Exercise requirements —
Please report how many lines in the records below contain "list". Reply with the number alone.

Information shown —
::::::::::
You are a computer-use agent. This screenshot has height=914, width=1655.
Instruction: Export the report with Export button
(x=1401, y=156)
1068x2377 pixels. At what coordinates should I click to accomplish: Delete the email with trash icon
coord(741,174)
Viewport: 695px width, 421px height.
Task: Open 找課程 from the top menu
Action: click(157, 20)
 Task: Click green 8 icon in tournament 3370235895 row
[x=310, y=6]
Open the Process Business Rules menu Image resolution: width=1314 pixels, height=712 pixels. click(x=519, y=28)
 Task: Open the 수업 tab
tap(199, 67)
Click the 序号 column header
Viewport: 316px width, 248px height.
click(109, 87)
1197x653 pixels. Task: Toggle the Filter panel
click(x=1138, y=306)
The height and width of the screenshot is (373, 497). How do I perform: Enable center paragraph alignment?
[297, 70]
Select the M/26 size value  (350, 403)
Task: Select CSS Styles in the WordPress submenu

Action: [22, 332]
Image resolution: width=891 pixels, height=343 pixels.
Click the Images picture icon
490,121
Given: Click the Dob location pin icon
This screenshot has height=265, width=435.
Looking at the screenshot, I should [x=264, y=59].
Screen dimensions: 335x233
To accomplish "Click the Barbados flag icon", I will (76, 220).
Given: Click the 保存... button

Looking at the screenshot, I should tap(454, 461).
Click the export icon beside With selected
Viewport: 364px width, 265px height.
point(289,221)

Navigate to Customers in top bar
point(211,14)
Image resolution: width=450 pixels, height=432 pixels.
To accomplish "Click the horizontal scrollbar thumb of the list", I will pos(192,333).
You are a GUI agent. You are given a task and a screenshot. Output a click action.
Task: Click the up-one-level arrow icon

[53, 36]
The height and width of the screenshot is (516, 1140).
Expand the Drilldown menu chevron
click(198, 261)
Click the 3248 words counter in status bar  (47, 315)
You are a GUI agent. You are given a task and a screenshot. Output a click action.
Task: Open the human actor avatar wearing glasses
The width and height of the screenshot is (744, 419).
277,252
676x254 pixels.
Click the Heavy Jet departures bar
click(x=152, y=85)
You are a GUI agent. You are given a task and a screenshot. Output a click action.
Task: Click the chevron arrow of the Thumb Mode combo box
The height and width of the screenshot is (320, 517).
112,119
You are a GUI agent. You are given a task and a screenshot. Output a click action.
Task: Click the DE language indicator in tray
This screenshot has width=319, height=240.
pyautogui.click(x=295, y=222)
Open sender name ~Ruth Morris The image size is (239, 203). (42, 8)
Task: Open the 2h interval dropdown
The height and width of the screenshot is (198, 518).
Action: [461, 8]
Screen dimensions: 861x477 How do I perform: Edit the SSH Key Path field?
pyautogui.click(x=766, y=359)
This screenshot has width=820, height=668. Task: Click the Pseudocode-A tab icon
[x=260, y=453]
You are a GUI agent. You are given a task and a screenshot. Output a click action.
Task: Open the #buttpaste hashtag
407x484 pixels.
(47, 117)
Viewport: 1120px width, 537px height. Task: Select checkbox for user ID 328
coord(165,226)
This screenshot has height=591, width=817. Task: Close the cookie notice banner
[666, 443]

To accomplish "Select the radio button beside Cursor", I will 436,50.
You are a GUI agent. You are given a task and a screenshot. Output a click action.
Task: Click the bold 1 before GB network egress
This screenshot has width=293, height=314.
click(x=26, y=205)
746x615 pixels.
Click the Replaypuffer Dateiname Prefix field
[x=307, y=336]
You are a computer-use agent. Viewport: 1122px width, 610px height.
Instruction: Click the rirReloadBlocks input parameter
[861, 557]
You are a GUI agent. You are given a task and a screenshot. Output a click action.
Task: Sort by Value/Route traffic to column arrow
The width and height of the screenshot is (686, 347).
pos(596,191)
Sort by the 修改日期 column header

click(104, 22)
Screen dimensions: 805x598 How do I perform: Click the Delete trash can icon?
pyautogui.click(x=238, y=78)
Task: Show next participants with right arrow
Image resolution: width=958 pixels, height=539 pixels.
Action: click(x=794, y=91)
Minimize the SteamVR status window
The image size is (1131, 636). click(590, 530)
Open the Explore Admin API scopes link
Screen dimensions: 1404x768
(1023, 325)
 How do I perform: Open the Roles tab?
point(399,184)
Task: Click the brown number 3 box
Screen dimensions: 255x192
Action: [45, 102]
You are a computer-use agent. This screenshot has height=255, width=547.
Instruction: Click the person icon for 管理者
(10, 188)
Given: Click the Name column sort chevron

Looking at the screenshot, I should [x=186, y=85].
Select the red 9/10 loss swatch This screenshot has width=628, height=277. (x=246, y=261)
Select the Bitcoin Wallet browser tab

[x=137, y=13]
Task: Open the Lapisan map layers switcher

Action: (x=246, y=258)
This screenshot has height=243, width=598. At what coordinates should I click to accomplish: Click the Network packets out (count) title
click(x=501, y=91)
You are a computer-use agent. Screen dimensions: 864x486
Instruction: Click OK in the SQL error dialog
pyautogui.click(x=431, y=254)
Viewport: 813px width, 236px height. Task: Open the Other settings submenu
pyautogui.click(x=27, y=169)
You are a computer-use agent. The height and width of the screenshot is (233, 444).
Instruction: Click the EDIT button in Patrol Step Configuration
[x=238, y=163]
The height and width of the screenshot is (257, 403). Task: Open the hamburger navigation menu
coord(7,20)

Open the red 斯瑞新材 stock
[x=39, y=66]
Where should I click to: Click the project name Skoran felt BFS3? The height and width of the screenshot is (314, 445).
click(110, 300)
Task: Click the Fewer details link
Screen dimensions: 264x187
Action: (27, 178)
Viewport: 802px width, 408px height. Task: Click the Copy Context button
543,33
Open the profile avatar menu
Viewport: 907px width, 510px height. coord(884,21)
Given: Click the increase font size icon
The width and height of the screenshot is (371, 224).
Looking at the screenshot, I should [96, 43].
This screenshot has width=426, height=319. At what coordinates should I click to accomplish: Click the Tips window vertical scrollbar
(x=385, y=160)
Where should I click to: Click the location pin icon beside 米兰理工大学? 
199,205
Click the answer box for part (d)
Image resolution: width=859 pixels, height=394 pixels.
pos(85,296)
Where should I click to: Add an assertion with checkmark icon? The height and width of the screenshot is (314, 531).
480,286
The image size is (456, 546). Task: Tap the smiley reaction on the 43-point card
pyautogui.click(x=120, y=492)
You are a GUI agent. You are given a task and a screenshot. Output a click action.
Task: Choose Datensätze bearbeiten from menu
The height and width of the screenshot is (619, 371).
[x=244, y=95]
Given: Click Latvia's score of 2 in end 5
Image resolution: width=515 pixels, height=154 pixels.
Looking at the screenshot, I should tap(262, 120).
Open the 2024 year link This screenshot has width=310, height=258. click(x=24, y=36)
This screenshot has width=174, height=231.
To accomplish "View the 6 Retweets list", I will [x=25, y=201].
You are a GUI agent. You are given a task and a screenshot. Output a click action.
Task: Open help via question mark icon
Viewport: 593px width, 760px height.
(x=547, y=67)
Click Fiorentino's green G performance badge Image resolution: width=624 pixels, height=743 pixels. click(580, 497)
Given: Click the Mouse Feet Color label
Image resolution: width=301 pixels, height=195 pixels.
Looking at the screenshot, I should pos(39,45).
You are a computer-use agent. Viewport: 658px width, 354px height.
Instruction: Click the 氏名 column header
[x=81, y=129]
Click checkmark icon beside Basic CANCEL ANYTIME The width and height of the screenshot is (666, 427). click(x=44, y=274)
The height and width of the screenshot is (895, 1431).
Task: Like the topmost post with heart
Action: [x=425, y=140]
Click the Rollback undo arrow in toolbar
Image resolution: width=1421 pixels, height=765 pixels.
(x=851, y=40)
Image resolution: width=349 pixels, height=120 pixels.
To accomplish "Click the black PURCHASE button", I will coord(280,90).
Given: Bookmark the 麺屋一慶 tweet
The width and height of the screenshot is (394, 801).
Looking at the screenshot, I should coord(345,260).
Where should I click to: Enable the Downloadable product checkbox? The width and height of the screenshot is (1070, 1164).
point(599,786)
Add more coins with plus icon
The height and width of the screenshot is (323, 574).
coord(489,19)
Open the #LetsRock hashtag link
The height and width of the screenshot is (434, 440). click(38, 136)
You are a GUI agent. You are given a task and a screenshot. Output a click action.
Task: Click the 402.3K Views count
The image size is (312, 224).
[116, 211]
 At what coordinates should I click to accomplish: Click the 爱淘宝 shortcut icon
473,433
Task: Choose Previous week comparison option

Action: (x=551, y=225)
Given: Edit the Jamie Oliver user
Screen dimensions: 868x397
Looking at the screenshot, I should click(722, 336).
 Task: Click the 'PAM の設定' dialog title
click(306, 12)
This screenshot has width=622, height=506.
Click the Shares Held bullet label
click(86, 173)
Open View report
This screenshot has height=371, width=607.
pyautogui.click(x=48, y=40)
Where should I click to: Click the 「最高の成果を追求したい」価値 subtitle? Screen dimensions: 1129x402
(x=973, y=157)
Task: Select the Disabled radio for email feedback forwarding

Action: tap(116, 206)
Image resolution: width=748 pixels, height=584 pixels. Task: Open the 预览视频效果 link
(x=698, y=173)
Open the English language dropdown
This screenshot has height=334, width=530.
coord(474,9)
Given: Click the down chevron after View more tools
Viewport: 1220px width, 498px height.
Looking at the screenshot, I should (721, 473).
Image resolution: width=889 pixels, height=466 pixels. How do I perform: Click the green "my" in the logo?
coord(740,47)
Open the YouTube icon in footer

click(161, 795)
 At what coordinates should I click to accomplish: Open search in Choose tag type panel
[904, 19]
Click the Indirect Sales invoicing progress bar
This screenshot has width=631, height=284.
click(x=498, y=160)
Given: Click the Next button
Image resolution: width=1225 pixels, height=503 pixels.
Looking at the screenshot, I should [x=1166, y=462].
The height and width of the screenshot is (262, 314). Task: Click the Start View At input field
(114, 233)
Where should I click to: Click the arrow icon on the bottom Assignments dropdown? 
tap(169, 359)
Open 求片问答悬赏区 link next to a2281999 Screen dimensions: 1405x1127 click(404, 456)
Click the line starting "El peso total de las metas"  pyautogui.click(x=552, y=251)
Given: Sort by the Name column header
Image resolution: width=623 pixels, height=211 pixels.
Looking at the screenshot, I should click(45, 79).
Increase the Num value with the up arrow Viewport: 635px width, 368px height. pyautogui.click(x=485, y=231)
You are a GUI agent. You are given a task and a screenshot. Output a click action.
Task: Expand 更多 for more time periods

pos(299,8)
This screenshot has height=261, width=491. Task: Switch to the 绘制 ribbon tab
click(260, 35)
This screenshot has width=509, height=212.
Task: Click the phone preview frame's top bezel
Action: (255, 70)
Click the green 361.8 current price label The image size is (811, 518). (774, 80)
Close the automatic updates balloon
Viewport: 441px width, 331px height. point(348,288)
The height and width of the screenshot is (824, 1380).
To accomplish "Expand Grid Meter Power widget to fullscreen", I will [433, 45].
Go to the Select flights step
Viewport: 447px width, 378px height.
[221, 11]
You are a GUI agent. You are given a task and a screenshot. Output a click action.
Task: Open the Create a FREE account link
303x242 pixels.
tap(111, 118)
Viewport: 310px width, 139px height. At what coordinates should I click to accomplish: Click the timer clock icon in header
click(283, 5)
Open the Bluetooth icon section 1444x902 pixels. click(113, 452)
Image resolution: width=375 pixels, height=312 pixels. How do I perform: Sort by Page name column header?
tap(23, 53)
::::::::::
Response area —
2